Stated exercise:
Swap "Where should I click to" for "Which spot should I click to" throughout the records below, and reproduce the lines with everything else unchanged.

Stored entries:
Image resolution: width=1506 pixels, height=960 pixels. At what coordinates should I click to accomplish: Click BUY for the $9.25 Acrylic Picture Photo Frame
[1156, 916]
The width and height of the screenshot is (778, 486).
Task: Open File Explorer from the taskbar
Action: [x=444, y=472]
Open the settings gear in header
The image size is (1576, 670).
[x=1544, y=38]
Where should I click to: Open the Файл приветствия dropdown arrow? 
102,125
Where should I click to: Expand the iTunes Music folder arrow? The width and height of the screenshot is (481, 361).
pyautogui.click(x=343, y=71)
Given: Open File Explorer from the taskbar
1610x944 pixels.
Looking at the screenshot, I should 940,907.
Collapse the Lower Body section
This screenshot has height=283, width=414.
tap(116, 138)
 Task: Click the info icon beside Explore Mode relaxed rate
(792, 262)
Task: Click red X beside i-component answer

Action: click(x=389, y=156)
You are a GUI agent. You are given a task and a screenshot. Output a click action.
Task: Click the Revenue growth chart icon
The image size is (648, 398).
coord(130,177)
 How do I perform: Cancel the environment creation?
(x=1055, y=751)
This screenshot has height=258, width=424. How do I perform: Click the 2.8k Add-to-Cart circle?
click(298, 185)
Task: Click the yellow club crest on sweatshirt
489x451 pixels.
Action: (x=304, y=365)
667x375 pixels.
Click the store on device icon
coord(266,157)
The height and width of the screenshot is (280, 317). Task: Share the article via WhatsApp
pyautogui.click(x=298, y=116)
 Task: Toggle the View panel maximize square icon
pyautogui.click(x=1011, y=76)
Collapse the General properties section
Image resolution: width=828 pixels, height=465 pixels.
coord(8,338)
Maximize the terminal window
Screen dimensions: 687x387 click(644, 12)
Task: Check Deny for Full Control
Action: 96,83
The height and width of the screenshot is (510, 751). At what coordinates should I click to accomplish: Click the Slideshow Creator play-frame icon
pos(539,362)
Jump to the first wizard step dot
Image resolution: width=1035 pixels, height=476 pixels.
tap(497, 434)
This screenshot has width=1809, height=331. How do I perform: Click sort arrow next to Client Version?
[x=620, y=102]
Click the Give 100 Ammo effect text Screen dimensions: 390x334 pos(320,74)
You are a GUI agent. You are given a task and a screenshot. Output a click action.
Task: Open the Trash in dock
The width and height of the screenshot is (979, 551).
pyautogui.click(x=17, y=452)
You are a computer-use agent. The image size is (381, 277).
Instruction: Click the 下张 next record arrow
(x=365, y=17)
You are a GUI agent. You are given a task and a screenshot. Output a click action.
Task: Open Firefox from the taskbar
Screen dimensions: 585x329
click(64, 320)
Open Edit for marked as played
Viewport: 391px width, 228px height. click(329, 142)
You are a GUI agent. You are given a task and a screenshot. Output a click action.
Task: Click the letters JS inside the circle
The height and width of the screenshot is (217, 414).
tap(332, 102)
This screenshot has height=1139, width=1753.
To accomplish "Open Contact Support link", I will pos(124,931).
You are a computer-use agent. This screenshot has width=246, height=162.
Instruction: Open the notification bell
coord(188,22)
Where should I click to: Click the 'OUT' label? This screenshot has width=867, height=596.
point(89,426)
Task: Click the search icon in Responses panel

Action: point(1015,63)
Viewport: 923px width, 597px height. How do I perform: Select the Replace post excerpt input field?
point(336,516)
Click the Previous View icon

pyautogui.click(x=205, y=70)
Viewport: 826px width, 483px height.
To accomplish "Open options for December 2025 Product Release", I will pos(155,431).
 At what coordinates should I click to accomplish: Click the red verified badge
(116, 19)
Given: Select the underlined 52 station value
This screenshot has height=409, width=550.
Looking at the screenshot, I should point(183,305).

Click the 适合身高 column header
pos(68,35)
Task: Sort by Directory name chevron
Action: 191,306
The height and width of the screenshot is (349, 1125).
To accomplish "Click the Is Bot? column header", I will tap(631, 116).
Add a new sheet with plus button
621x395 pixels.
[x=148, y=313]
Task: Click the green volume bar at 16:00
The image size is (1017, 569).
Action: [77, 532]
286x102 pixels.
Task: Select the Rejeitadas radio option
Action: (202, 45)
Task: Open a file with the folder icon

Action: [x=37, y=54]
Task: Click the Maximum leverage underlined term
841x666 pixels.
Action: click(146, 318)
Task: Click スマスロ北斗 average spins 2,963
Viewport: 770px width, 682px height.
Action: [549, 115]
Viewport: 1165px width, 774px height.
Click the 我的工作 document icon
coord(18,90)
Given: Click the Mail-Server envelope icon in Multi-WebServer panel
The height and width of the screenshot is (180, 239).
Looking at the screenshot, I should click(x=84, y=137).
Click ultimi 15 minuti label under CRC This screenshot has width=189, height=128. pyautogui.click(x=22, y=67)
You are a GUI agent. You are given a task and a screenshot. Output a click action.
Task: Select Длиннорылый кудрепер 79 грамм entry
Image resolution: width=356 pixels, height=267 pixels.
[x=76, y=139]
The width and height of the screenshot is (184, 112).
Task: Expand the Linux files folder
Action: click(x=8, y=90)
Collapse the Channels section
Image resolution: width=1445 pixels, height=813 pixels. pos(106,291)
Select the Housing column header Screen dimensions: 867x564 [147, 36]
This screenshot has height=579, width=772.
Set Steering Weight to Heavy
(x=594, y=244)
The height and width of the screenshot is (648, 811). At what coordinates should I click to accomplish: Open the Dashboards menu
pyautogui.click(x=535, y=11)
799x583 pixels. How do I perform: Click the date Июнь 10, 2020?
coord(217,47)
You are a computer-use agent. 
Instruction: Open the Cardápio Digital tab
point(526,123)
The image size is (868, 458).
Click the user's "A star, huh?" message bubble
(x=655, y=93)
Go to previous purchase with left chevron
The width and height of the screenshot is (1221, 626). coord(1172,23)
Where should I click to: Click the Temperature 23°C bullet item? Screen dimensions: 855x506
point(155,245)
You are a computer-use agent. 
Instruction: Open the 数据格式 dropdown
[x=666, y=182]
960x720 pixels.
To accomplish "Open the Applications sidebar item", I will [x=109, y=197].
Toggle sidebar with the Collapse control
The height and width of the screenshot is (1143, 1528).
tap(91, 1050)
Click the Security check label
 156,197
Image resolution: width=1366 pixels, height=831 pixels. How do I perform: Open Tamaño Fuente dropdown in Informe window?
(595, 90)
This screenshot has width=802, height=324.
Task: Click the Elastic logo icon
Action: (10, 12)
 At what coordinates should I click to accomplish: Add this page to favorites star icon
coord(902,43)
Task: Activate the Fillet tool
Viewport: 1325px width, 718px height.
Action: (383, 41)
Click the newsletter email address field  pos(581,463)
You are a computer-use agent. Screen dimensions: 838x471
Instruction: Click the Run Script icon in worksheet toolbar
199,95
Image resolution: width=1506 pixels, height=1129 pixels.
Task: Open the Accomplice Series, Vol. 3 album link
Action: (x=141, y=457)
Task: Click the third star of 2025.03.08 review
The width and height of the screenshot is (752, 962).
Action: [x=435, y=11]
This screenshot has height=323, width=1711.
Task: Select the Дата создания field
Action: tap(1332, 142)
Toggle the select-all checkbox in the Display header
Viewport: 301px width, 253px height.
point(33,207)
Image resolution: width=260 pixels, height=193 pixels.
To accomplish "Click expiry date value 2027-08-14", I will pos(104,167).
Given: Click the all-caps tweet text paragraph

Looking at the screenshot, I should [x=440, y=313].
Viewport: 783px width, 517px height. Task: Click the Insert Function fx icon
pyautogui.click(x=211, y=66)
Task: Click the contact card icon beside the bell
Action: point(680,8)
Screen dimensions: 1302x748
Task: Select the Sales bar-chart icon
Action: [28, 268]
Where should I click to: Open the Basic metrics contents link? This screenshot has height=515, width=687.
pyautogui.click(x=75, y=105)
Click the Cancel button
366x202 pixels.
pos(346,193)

Reply:
Image resolution: width=1506 pixels, height=960 pixels. At what coordinates should I click to accomplish: Click BUY for the $9.25 Acrylic Picture Photo Frame
[1156, 916]
The width and height of the screenshot is (778, 486).
Task: Open File Explorer from the taskbar
Action: [x=444, y=472]
Open the settings gear in header
The image size is (1576, 670).
[x=1544, y=38]
Which spot should I click to: Open the Файл приветствия dropdown arrow? 
102,125
Which spot should I click to: Expand the iTunes Music folder arrow? The width and height of the screenshot is (481, 361).
pyautogui.click(x=343, y=71)
Given: Open File Explorer from the taskbar
1610x944 pixels.
Looking at the screenshot, I should 940,907.
Collapse the Lower Body section
This screenshot has height=283, width=414.
tap(116, 138)
 Task: Click the info icon beside Explore Mode relaxed rate
(792, 262)
Task: Click red X beside i-component answer

Action: click(x=389, y=156)
You are a GUI agent. You are given a task and a screenshot. Output a click action.
Task: Click the Revenue growth chart icon
The image size is (648, 398).
coord(130,177)
 How do I perform: Cancel the environment creation?
(x=1055, y=751)
This screenshot has height=258, width=424. How do I perform: Click the 2.8k Add-to-Cart circle?
click(298, 185)
Task: Click the yellow club crest on sweatshirt
489x451 pixels.
Action: (x=304, y=365)
667x375 pixels.
Click the store on device icon
coord(266,157)
The height and width of the screenshot is (280, 317). Task: Share the article via WhatsApp
pyautogui.click(x=298, y=116)
 Task: Toggle the View panel maximize square icon
pyautogui.click(x=1011, y=76)
Collapse the General properties section
Image resolution: width=828 pixels, height=465 pixels.
coord(8,338)
Maximize the terminal window
Screen dimensions: 687x387 click(644, 12)
Task: Check Deny for Full Control
Action: 96,83
The height and width of the screenshot is (510, 751). At what coordinates should I click to accomplish: Click the Slideshow Creator play-frame icon
pos(539,362)
Jump to the first wizard step dot
Image resolution: width=1035 pixels, height=476 pixels.
tap(497, 434)
This screenshot has width=1809, height=331. How do I perform: Click sort arrow next to Client Version?
[x=620, y=102]
Click the Give 100 Ammo effect text Screen dimensions: 390x334 pos(320,74)
You are a GUI agent. You are given a task and a screenshot. Output a click action.
Task: Open the Trash in dock
The width and height of the screenshot is (979, 551).
pyautogui.click(x=17, y=452)
You are a computer-use agent. The image size is (381, 277).
Instruction: Click the 下张 next record arrow
(x=365, y=17)
You are a GUI agent. You are given a task and a screenshot. Output a click action.
Task: Open Firefox from the taskbar
Screen dimensions: 585x329
click(64, 320)
Open Edit for marked as played
Viewport: 391px width, 228px height. click(329, 142)
You are a GUI agent. You are given a task and a screenshot. Output a click action.
Task: Click the letters JS inside the circle
The height and width of the screenshot is (217, 414).
tap(332, 102)
This screenshot has height=1139, width=1753.
To accomplish "Open Contact Support link", I will pos(124,931).
You are a computer-use agent. This screenshot has width=246, height=162.
Instruction: Open the notification bell
coord(188,22)
Which spot should I click to: Click the 'OUT' label? This screenshot has width=867, height=596.
point(89,426)
Task: Click the search icon in Responses panel

Action: point(1015,63)
Viewport: 923px width, 597px height. How do I perform: Select the Replace post excerpt input field?
point(336,516)
Click the Previous View icon

pyautogui.click(x=205, y=70)
Viewport: 826px width, 483px height.
To accomplish "Open options for December 2025 Product Release", I will pos(155,431).
 At what coordinates should I click to accomplish: Click the red verified badge
(116, 19)
Given: Select the underlined 52 station value
This screenshot has height=409, width=550.
Looking at the screenshot, I should point(183,305).

Click the 适合身高 column header
pos(68,35)
Task: Sort by Directory name chevron
Action: 191,306
The height and width of the screenshot is (349, 1125).
To accomplish "Click the Is Bot? column header", I will tap(631, 116).
Add a new sheet with plus button
621x395 pixels.
[x=148, y=313]
Task: Click the green volume bar at 16:00
The image size is (1017, 569).
Action: [77, 532]
286x102 pixels.
Task: Select the Rejeitadas radio option
Action: (202, 45)
Task: Open a file with the folder icon

Action: [x=37, y=54]
Task: Click the Maximum leverage underlined term
841x666 pixels.
Action: click(146, 318)
Task: Click スマスロ北斗 average spins 2,963
Viewport: 770px width, 682px height.
Action: [549, 115]
Viewport: 1165px width, 774px height.
Click the 我的工作 document icon
coord(18,90)
Given: Click the Mail-Server envelope icon in Multi-WebServer panel
The height and width of the screenshot is (180, 239).
Looking at the screenshot, I should click(x=84, y=137).
Click ultimi 15 minuti label under CRC This screenshot has width=189, height=128. pyautogui.click(x=22, y=67)
You are a GUI agent. You are given a task and a screenshot. Output a click action.
Task: Select Длиннорылый кудрепер 79 грамм entry
Image resolution: width=356 pixels, height=267 pixels.
[x=76, y=139]
The width and height of the screenshot is (184, 112).
Task: Expand the Linux files folder
Action: click(x=8, y=90)
Collapse the Channels section
Image resolution: width=1445 pixels, height=813 pixels. pos(106,291)
Select the Housing column header Screen dimensions: 867x564 [147, 36]
This screenshot has height=579, width=772.
Set Steering Weight to Heavy
(x=594, y=244)
The height and width of the screenshot is (648, 811). At what coordinates should I click to accomplish: Open the Dashboards menu
pyautogui.click(x=535, y=11)
799x583 pixels. How do I perform: Click the date Июнь 10, 2020?
coord(217,47)
You are a computer-use agent. 
Instruction: Open the Cardápio Digital tab
point(526,123)
The image size is (868, 458).
Click the user's "A star, huh?" message bubble
(x=655, y=93)
Go to previous purchase with left chevron
The width and height of the screenshot is (1221, 626). coord(1172,23)
Which spot should I click to: Click the Temperature 23°C bullet item? Screen dimensions: 855x506
point(155,245)
You are a computer-use agent. 
Instruction: Open the 数据格式 dropdown
[x=666, y=182]
960x720 pixels.
To accomplish "Open the Applications sidebar item", I will [x=109, y=197].
Toggle sidebar with the Collapse control
The height and width of the screenshot is (1143, 1528).
tap(91, 1050)
Click the Security check label
 156,197
Image resolution: width=1366 pixels, height=831 pixels. How do I perform: Open Tamaño Fuente dropdown in Informe window?
(595, 90)
This screenshot has width=802, height=324.
Task: Click the Elastic logo icon
Action: (10, 12)
 At what coordinates should I click to accomplish: Add this page to favorites star icon
coord(902,43)
Task: Activate the Fillet tool
Viewport: 1325px width, 718px height.
Action: (383, 41)
Click the newsletter email address field  pos(581,463)
You are a computer-use agent. Screen dimensions: 838x471
Instruction: Click the Run Script icon in worksheet toolbar
199,95
Image resolution: width=1506 pixels, height=1129 pixels.
Task: Open the Accomplice Series, Vol. 3 album link
Action: (x=141, y=457)
Task: Click the third star of 2025.03.08 review
The width and height of the screenshot is (752, 962).
Action: [x=435, y=11]
This screenshot has height=323, width=1711.
Task: Select the Дата создания field
Action: tap(1332, 142)
Toggle the select-all checkbox in the Display header
Viewport: 301px width, 253px height.
point(33,207)
Image resolution: width=260 pixels, height=193 pixels.
To accomplish "Click expiry date value 2027-08-14", I will pos(104,167).
Given: Click the all-caps tweet text paragraph

Looking at the screenshot, I should [x=440, y=313].
Viewport: 783px width, 517px height. Task: Click the Insert Function fx icon
pyautogui.click(x=211, y=66)
Task: Click the contact card icon beside the bell
Action: point(680,8)
Screen dimensions: 1302x748
Task: Select the Sales bar-chart icon
Action: [28, 268]
Which spot should I click to: Open the Basic metrics contents link? This screenshot has height=515, width=687.
pyautogui.click(x=75, y=105)
Click the Cancel button
366x202 pixels.
pos(346,193)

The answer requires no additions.